World

I Was a Doctor in Iraq. I Am Seeing a Nightmare Play Out Again.

I started training to be a doctor in the aftermath of the gulf war. It was a dark time to commit to a career of healing. U.S. sanctions and relentless bombings had decimated our medical infrastructure and endangered our access to medical supplies. Surrounded by devastation, we fought to heal, to operate, to comfort — often with the barest of resources. Every day was a battle in itself, trying to save lives as our facilities crumbled around us.

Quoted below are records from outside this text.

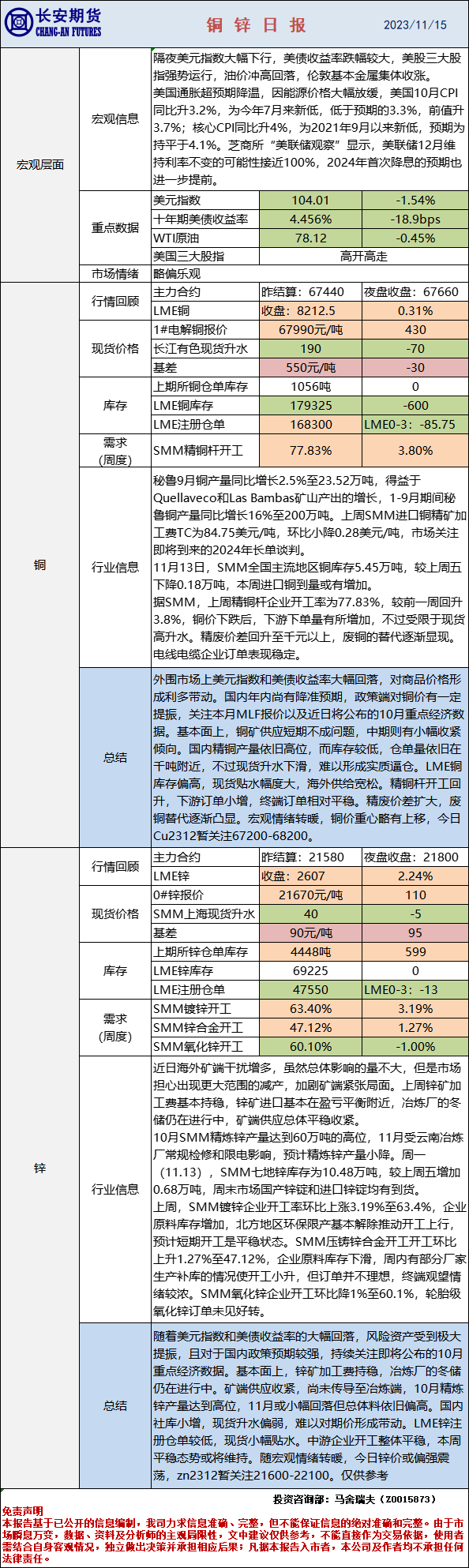469x1568 pixels.
Task: Select the LME铜 收盘 8212.5 cell
Action: point(310,311)
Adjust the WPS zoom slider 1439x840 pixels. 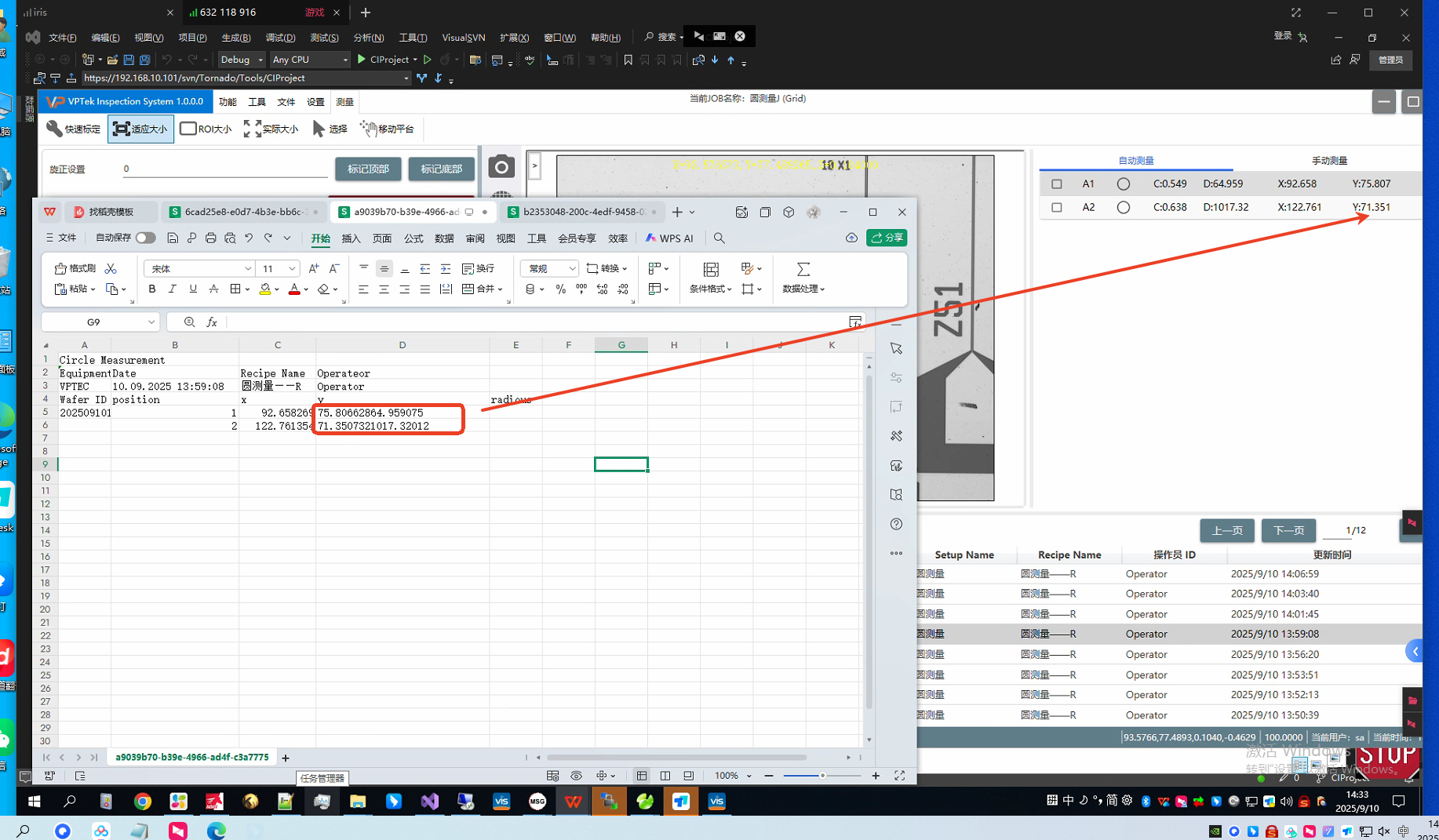click(x=822, y=776)
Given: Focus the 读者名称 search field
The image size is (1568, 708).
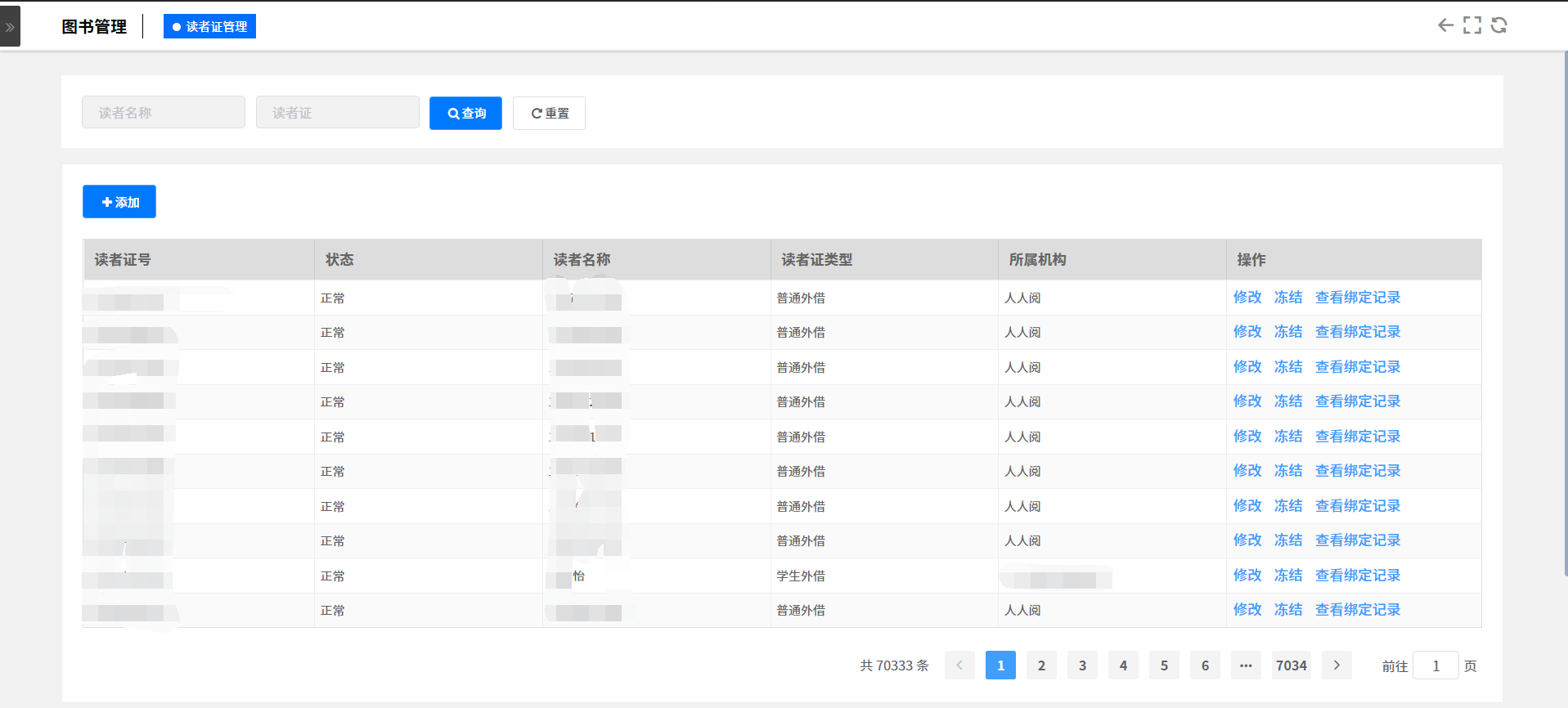Looking at the screenshot, I should (164, 113).
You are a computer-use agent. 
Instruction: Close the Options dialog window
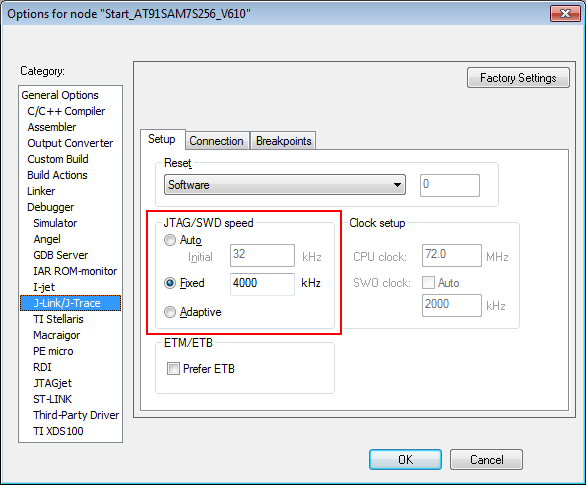(x=565, y=13)
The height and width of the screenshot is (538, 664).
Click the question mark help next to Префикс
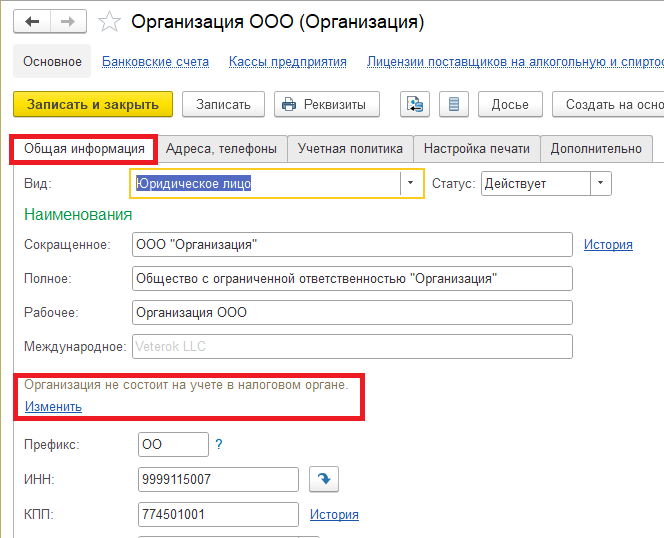pyautogui.click(x=219, y=444)
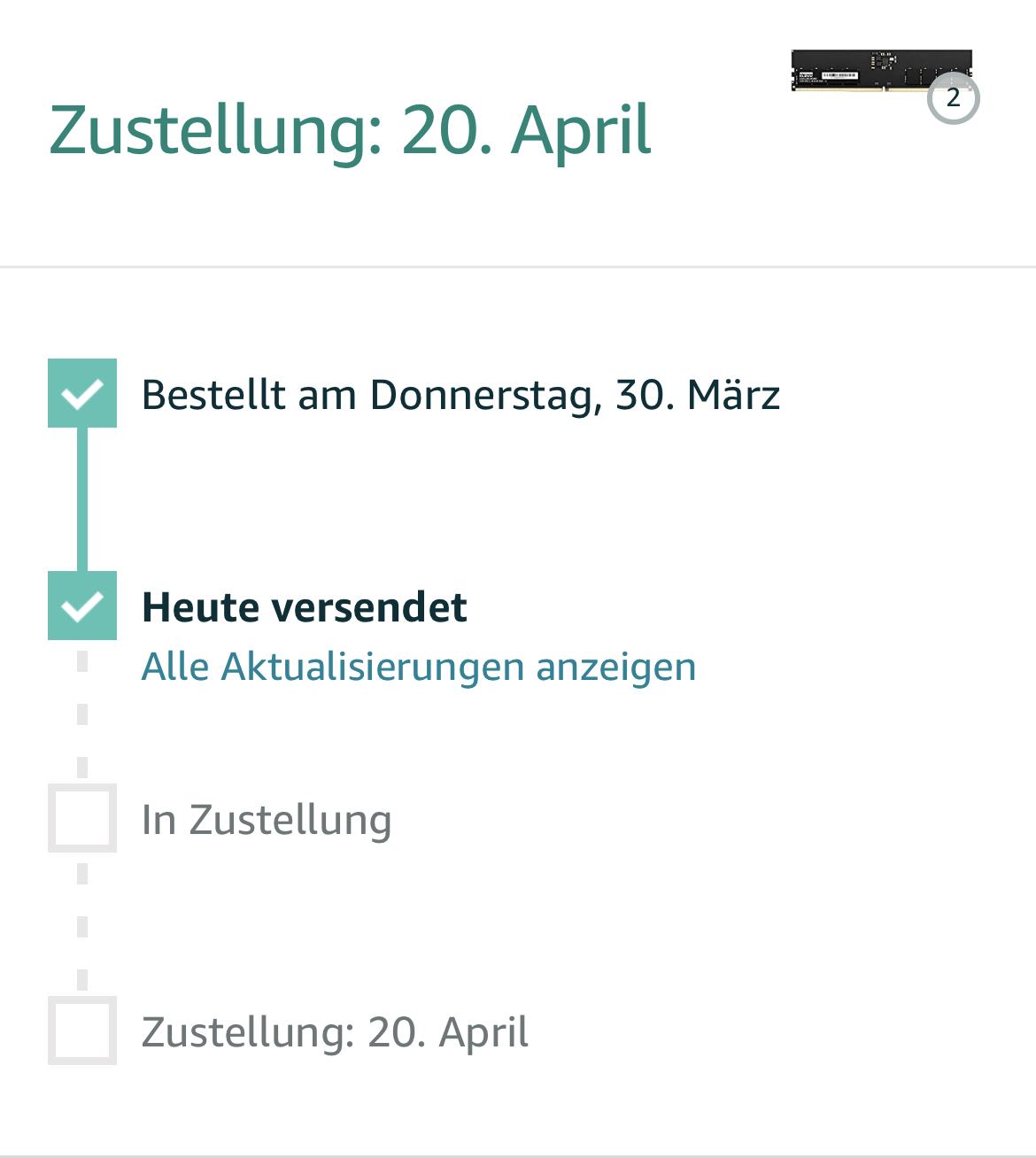The image size is (1036, 1158).
Task: Tick the empty bottom Zustellung: 20. April box
Action: click(81, 1031)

The U.S. invasion of Iraq in 2003 pushed a teetering health care system to the brink. Bombings and counterinsurgency operations relentlessly flooded hospitals with injured civilians. Overwhelmed with patients and scrambling for time, doctors and other medical workers around the country were forced to make heart-wrenching decisions about whom, realistically, they could save. Direct attacks on hospitals perhaps dealt the final blow to Iraq’s crumbling health care capabilities, once a source of pride across the Middle East.

Now the world is witnessing another war in which a health care system that was already under distress is being destroyed. I see alarming parallels between what I witnessed in Iraq to what is happening in Gaza, from widespread shortages of essential supplies to soaring infection rates to military targeting of hospitals. When health care services, infrastructure and expertise are destroyed during war, they are often lost forever. In their absence, a permanent public health crisis threatens the lives of survivors who have nowhere else to go. As someone who has devoted much of his career to documenting the grave consequences that come from attacking health care, I cannot help but feel a haunting déjà vu in Gaza.

Although targeting hospitals and health care facilities during war is illegal under the Geneva Conventions, with very narrow exceptions, these attacks have increased sharply over the past two decades, especially under the aegis of fighting terrorism. In 2021 the World Health Organization reported that at least 930 health care workers were killed in 600 attacks during the Syrian civil war. Syrian and Russian forces have seemingly attacked hospitals under the claim that they were striking terrorist targets.